Les crises financières passées, les dévaluations en France dans les années 80, la crise de la livre et la crise asiatique dans les années 90 et enfin la crise des sub-primes en 2007 avaient un point commun : le déficit extérieur des pays concernés et leur besoin d’avoir recours à des capitaux étrangers. Ce n’est pas le cas aujourd’hui dans la zone euro et en France en particulier. Il n’est donc pas surprenant que la forte augmentation des volumes empruntés ne se soit pas traduite par une hausse des taux d’intérêt, dans un contexte de très faible inflation. Le discours anxiogène passé sur les risques d’un endettement public excessif et de son coût pour les générations futures a laissé la place à un message rassurant et parfaitement justifié. Il ne fallait pas ajouter à la crise sanitaire et à la crise économique qu’elle a provoquée, la menace d’une crise financière.

Le changement de ton a été spectaculaire à Bercy. Au lieu de multiplier les prévisions alarmistes sur la charge future de la dette pour faire pression sur l’Etat pour qu’il réduise ses dépenses et qu’il fasse accepter des mesures impopulaires, on a privilégié la réalité comme en témoignent les dernières estimations de l’Agence France Trésor. Malgré l’envolée du déficit, la charge de la dette nette passera entre 2018 et 2020 de 41,7 à 36,56 milliards. Les lois de programmation financière passées faisaient état pour 2020 d’une charge supérieure à 50 milliards, sans bien sûr avoir intégré la possibilité d’une crise économique d’une telle ampleur.
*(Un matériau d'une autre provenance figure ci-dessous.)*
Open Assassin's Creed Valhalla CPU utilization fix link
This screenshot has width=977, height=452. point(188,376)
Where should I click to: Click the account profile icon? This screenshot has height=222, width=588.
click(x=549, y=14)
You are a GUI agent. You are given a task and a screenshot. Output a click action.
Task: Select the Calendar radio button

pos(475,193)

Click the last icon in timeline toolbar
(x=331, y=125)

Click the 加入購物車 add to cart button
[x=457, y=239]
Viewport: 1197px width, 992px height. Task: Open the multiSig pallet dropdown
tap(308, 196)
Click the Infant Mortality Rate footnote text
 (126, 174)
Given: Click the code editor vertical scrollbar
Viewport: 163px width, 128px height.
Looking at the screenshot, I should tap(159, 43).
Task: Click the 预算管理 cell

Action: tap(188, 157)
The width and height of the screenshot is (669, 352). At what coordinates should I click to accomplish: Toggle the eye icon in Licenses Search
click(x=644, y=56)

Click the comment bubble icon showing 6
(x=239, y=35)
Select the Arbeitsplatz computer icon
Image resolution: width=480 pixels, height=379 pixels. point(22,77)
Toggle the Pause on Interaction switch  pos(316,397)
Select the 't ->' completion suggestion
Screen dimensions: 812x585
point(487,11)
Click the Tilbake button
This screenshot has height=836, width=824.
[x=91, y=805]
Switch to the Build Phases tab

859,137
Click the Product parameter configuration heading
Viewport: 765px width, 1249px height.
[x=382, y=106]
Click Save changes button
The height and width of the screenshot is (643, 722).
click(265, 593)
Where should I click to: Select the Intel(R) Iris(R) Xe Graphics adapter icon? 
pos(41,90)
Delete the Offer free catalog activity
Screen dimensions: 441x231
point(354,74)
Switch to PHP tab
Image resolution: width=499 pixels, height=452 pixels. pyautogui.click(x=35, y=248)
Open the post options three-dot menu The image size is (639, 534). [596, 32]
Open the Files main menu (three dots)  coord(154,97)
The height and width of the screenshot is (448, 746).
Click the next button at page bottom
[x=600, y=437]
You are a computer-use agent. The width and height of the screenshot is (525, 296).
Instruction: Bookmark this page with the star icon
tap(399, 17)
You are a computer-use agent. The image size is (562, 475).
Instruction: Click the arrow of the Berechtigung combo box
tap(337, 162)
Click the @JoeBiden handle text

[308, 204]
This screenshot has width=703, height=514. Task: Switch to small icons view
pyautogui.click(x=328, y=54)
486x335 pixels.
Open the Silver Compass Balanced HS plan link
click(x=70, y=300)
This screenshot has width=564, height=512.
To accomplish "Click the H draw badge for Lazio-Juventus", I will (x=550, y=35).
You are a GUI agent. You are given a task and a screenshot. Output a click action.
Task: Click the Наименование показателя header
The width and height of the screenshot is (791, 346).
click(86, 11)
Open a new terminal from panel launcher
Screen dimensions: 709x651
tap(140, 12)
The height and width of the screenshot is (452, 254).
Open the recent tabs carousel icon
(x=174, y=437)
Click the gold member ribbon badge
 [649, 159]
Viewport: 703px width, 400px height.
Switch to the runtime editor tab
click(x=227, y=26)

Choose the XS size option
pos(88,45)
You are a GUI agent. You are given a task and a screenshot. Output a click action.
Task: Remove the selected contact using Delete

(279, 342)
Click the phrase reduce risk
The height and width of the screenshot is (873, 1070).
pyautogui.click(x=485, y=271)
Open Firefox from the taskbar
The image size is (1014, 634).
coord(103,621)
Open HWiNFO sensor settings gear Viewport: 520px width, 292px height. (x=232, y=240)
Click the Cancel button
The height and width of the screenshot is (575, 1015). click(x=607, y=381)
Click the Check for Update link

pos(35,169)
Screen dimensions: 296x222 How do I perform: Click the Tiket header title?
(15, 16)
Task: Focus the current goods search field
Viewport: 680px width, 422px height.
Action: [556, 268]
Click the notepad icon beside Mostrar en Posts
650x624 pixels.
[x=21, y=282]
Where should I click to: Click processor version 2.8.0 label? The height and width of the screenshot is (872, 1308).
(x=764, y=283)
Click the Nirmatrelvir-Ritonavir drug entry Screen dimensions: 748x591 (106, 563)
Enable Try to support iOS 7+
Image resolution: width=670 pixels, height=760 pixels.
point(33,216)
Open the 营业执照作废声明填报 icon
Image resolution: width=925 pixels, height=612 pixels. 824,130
En outre, l’AFT a enfin introduit un nouveau concept, la « charge nette en droits constatés ». Cela consiste à enlever dans le calcul des charges de l’année le supplément d’intérêts payés à cause d’émissions au dessus du taux du marché. Cette pratique aboutissait à renchérir les charges futures en contrepartie de l’encaissement par l’Etat des primes. Le nouveau concept consiste à recalculer la charge de la dette en déduisant tout au long de la durée d’un emprunt émis avec prime, cette surcharge artificielle. Le résultat est spectaculaire. En droits constatés, la charge passera de 35,22 à 28,23 milliards entre 2018 et 2020. Le gouvernement ne sera donc pas, dans l’immédiat, confronté à des difficultés particulières pour financer sa politique.

Face à l’urgence, l’Etat a enfin admis qu’il était inutile de donner une idée fausse sur les risques associés à l’endettement public. Mais le principal enjeu n’est pas là. Il est important, en cette période de crise de disposer de ressources. Mais il est encore plus important de les utiliser à bon escient.